GABBLER RECOMMENDS: Promising Young Woman – better than the reviewers are giving it credit for

Promising Young Woman is the first film we watched in 2021. It was a great kickoff to what we hope are many more great films, but we have notes for reviewers. Spoilers ahead.

I start first with this excerpt from Vulture’s review of it:

“But Cassie’s romance also sets Promising Young Woman up for a big finish that has to contend with the complicated question it’s been skirting all along — one of reconciliation versus retribution, and whether there’s any benefit to holding fast to rage forever, no matter how warranted. It’s a question that’s impossible to answer broadly, but the specific conclusion for which the movie opts is both profoundly upsetting and apparently intended to provoke applause. Fennell’s film is a vibrant, stylistically precise piece of work, but the sentiments it conveys don’t feel examined. It’s an acceleration off a cliff when what you’d really like to see is some kind of road forward, no matter how rough.”

I will admit that Cassie’s death turned the “dark comedy” into an unexpected, horrific allegory of some sort. But it was not undermined by this. In fact, I argue it was what had been promised throughout the whole film. I did see a “road forward,” actually, by Cassie’s forgiveness of Alfred Molina’s lawyer character. She granted him a way to set his wrongs right and he immediately asked for her forgiveness. You don’t see that a lot in stories like these. It was the kind of forgiveness I had hoped BoJack would be allowed in the Netflix series BoJack Horseman, but that show’s end left me a bit unsatisfied in terms of seeing justice or forgiveness for him. Not that Promising Young Woman is at all comforting, but it offers something a bit stronger.

Notes/Observations: 

– It is of course true that some do not heal from trauma. And do recognize the kind of trauma I mean–the trauma of losing a best friend. This film is not just about Cassie seeking revenge. It is about her dealing with her grief.

– Cassie is missing her other half, represented by half the friendship locket. She will never be whole again until her own body, wearing Nina’s half, is found.

SUPPLIED INFORMATION =
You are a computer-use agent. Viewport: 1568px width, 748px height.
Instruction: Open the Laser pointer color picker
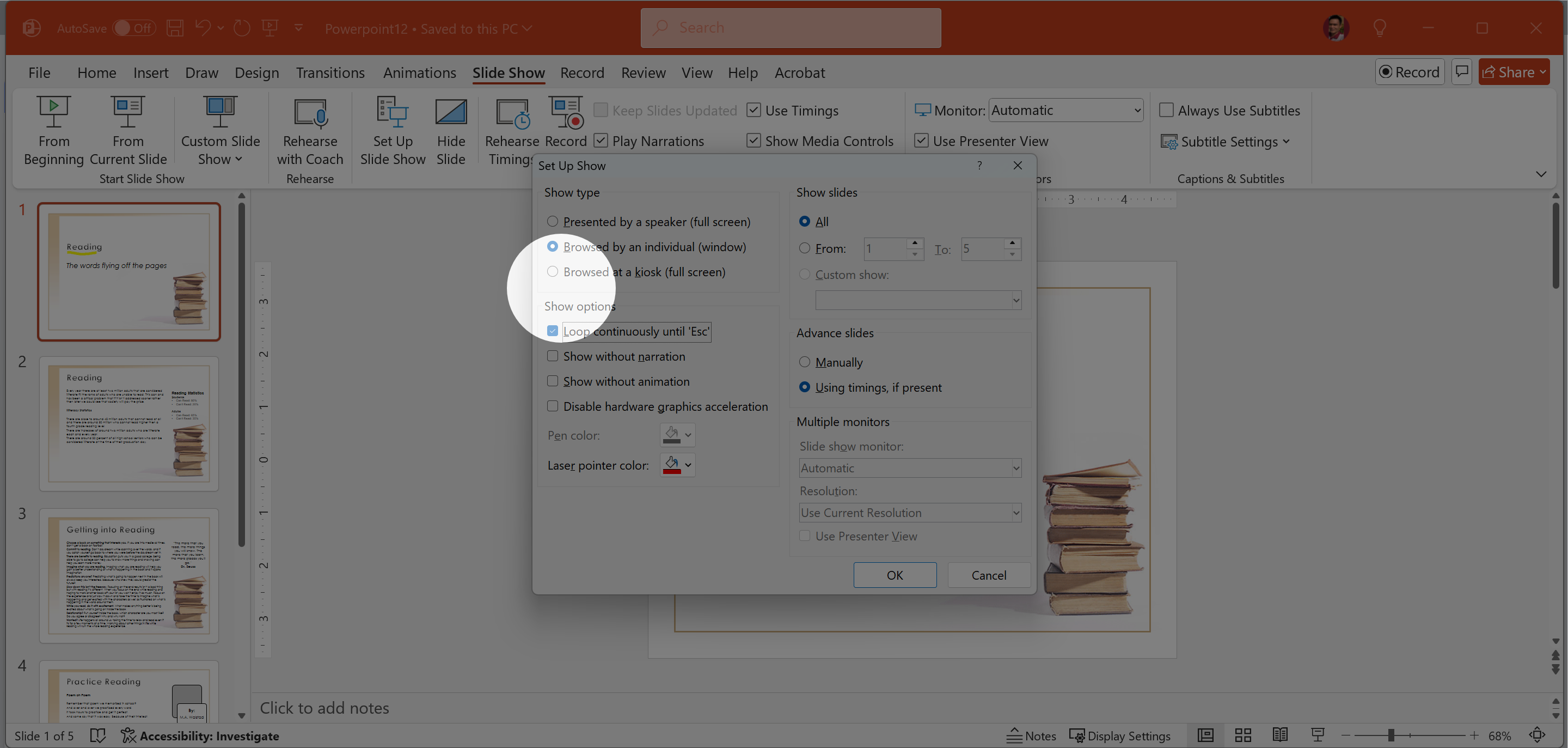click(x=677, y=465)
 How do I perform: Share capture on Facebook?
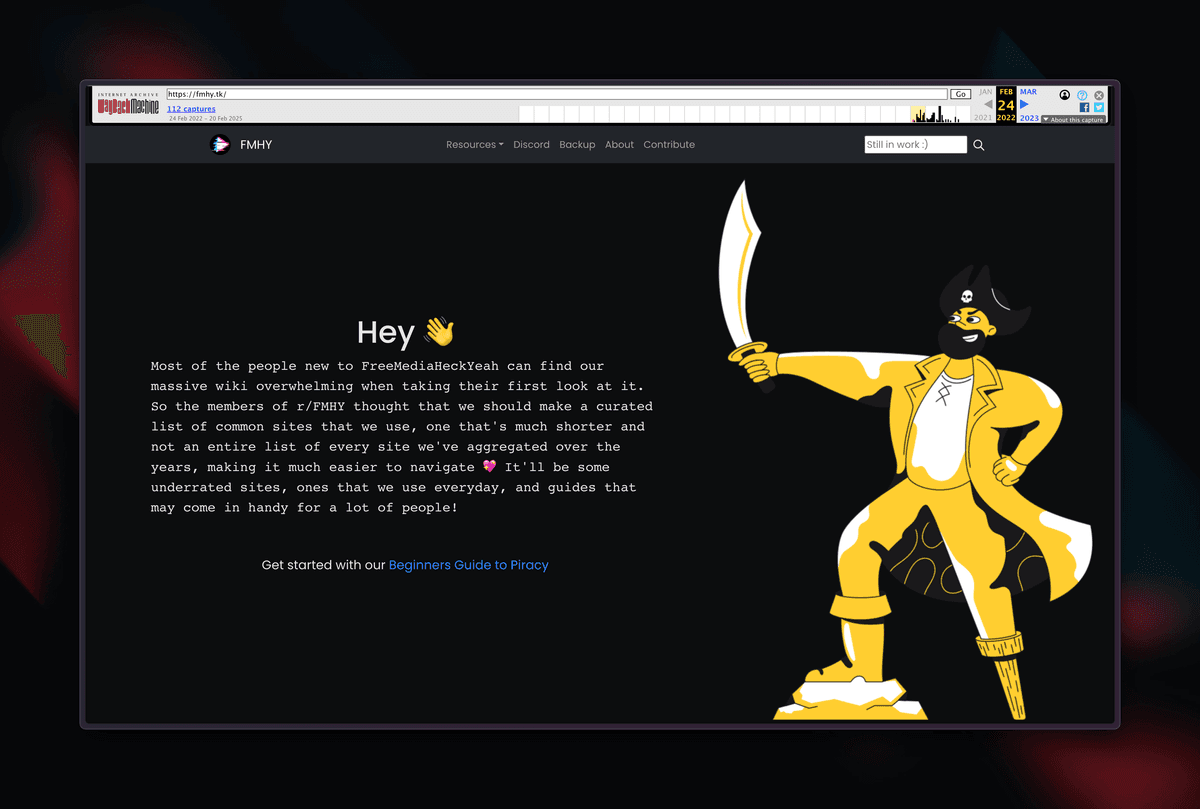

INSTRUCTIONS =
**A.** In the Promising Young Woman review, why does the writer say they did see a "road forward"? Answer in one to three sentences.
**B.** Carry the Promising Young Woman review on from its last sentence.
The material has nothing to do with the Promising Young Woman review.

ANSWERS FOR THE EXERCISE =
**A.** The writer saw a road forward in Cassie's forgiveness of Alfred Molina's lawyer character. She gave him a way to set his wrongs right, and he immediately asked for her forgiveness.

**B.**
– Cassie is sometimes framed as a saint-like figure in the film, righteous in her crusade. We see her as if she has a halo here, for example:

But these are red herrings. They distract from the Christ-like poses elsewhere that were at first lost on me:

And again:

– All of the sugar-coated colors and the amusing soundtrack are distractions from the ultimate sacrifice she is willing to make.

– Her love for her friend perhaps turns her into her friend, thus why she wears Nina’s half of the locket when she is murdered. Perhaps similar to a theme in Alias Grace, the dead possesses her to enact revenge. Cassie is a willing vessel for that revenge because she misses her friend so much and it is all she has left of her.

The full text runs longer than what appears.